If you look at a single blog post on that Tory website, you'll see that no attention has been given to how the reader receives it. The long stringy sentences stretch across the screen with no regard to paragraphs. What it actually tells us about them is that do don't really care about how it is received or whether anybody will read it. It exists not as a tool of communication but to serve the vanity and egos of the people it promotes. The Business for Britain website is similarly awful, perhaps using the same engine. Scrolling headlines is soooo 1996 for goodness sake.
Similarly, you could take a look at The Know website, which from a web technology perspective is absolutely phenomenal. Whoever developed that is a master and I would kill to have those skills. But it is still a really shitty website as far as the actual user is concerned. This is really typical of my industry in that websites serve to wow the people who commission them rather than to do an actual job.
Straight off the bat, none of these websites tell me anything I want to know and the navigation is incomprehensible. I have long argued that the straight up blog format is the way to go for any political website. It shows up straight away that there is new content, that it's regularly updated and there is a reason for a repeat visit.
This is something even Ukip managed to get right. Ok, fine, so it took ten years of shouting at them before they finally arrived at the right format, and they still populate it with mindwarping drivel due to the lack of a communications strategy, but it still does a better job in engaging the reader.
Ultimately this referendum will be a battle fought on the web. We will see a number of vanity groups with start up websites - all of which may have an initial wow factor that might impress donors and perhaps the electoral commission, but lack any kind of authenticity and pay no thought to adding value to the debate and have no strategy behind them. Seriously, what does it matter if the website works on all the latest handheld gadgets if there's nothing on them worth reading? Moreover, does Conservatives For Britain really think genuine eurosceptics give a tinkers damn what Boris Johnson thinks? Does anybody?
The opposition is just as as bad in this regard - but we cannot afford to be. In this campaign, it is our side that has the upper hand on the web as we have grassroots authenticity.

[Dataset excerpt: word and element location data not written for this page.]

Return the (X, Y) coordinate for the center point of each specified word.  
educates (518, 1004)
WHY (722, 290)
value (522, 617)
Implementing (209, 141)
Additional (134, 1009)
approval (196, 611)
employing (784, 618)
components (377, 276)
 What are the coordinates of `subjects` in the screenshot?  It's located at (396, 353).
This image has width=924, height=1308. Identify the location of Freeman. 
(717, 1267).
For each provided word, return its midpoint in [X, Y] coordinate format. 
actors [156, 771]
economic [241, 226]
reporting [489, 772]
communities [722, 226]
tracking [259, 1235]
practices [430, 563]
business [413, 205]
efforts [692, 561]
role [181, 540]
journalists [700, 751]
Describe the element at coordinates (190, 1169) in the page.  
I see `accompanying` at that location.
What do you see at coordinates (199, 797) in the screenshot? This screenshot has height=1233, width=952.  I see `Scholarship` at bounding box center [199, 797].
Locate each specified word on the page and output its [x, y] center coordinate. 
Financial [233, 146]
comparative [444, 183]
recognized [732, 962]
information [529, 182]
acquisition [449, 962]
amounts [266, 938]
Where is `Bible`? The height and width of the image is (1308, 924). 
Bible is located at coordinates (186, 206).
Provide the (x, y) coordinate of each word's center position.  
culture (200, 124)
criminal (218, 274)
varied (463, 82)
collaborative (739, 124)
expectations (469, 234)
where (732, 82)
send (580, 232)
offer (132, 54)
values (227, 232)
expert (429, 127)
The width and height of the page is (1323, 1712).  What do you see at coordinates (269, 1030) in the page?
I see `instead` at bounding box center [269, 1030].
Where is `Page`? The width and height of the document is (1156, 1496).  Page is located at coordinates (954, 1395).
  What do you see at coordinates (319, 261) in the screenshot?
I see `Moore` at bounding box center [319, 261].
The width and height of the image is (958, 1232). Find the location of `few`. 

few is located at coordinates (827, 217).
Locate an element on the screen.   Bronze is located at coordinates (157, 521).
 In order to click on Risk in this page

Consequently any web resources must be geared for the reader, and not the vanity of the owner. Thus far, I haven't seen any eurosceptic organisations who have their act together in this regard. A website without a strategy is a waste of money and a website that doesn't speak to the reader, speaks to nobody.
It comes as no surprise that the Tory outfits care nothing for those who would visit their websites, but for the rest of us, we have a job to do.